• _INSTRUCTIONS FOR THE TASK_: Please give the listing below again with every "dropdown" swapped for "drop-down list", leaving everything else unchanged.

• _RECORDED DATA_:
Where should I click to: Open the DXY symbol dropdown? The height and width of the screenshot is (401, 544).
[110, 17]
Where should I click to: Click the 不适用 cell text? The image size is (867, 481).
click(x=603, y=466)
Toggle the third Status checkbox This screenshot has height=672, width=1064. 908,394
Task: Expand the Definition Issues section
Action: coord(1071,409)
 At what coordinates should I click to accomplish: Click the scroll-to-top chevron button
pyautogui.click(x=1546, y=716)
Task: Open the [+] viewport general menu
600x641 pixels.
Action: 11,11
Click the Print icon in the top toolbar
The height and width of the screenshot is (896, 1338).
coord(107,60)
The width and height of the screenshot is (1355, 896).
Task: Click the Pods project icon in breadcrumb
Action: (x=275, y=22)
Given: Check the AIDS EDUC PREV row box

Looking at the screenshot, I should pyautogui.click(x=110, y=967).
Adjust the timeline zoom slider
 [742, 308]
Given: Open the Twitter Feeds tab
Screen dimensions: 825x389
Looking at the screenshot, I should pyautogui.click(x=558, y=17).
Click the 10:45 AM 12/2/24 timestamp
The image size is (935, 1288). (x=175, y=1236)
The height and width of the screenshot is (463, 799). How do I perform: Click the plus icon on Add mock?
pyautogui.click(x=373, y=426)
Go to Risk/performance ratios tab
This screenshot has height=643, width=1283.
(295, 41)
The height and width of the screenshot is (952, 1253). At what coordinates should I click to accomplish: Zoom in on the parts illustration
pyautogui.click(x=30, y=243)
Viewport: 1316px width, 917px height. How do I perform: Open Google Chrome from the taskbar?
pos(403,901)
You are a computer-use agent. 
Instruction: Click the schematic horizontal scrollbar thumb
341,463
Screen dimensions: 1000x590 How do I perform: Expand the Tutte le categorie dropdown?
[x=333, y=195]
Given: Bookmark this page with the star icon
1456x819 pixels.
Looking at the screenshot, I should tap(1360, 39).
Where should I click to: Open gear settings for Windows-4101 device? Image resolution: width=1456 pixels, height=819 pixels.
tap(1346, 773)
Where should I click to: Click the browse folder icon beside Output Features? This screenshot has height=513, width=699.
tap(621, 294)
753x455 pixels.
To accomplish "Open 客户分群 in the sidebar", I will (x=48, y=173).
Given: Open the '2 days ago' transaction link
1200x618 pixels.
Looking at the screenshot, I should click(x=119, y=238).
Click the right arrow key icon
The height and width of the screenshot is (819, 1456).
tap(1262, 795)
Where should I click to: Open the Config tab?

• _TASK ANSWER_:
Where should I click to: Open the DXY symbol drop-down list? The height and width of the screenshot is (401, 544).
[110, 17]
Where should I click to: Click the 不适用 cell text? The image size is (867, 481).
click(x=603, y=466)
Toggle the third Status checkbox This screenshot has height=672, width=1064. 908,394
Task: Expand the Definition Issues section
Action: coord(1071,409)
 At what coordinates should I click to accomplish: Click the scroll-to-top chevron button
pyautogui.click(x=1546, y=716)
Task: Open the [+] viewport general menu
600x641 pixels.
Action: 11,11
Click the Print icon in the top toolbar
The height and width of the screenshot is (896, 1338).
coord(107,60)
The width and height of the screenshot is (1355, 896).
Task: Click the Pods project icon in breadcrumb
Action: (x=275, y=22)
Given: Check the AIDS EDUC PREV row box

Looking at the screenshot, I should pyautogui.click(x=110, y=967).
Adjust the timeline zoom slider
 [742, 308]
Given: Open the Twitter Feeds tab
Screen dimensions: 825x389
Looking at the screenshot, I should pyautogui.click(x=558, y=17).
Click the 10:45 AM 12/2/24 timestamp
The image size is (935, 1288). (x=175, y=1236)
The height and width of the screenshot is (463, 799). How do I perform: Click the plus icon on Add mock?
pyautogui.click(x=373, y=426)
Go to Risk/performance ratios tab
This screenshot has height=643, width=1283.
(295, 41)
The height and width of the screenshot is (952, 1253). At what coordinates should I click to accomplish: Zoom in on the parts illustration
pyautogui.click(x=30, y=243)
Viewport: 1316px width, 917px height. How do I perform: Open Google Chrome from the taskbar?
pos(403,901)
You are a computer-use agent. 
Instruction: Click the schematic horizontal scrollbar thumb
341,463
Screen dimensions: 1000x590 How do I perform: Expand the Tutte le categorie drop-down list?
[x=333, y=195]
Given: Bookmark this page with the star icon
1456x819 pixels.
Looking at the screenshot, I should tap(1360, 39).
Where should I click to: Open gear settings for Windows-4101 device? Image resolution: width=1456 pixels, height=819 pixels.
tap(1346, 773)
Where should I click to: Click the browse folder icon beside Output Features? This screenshot has height=513, width=699.
tap(621, 294)
753x455 pixels.
To accomplish "Open 客户分群 in the sidebar", I will (x=48, y=173).
Given: Open the '2 days ago' transaction link
1200x618 pixels.
Looking at the screenshot, I should click(x=119, y=238).
Click the right arrow key icon
The height and width of the screenshot is (819, 1456).
tap(1262, 795)
Where should I click to: Open the Config tab?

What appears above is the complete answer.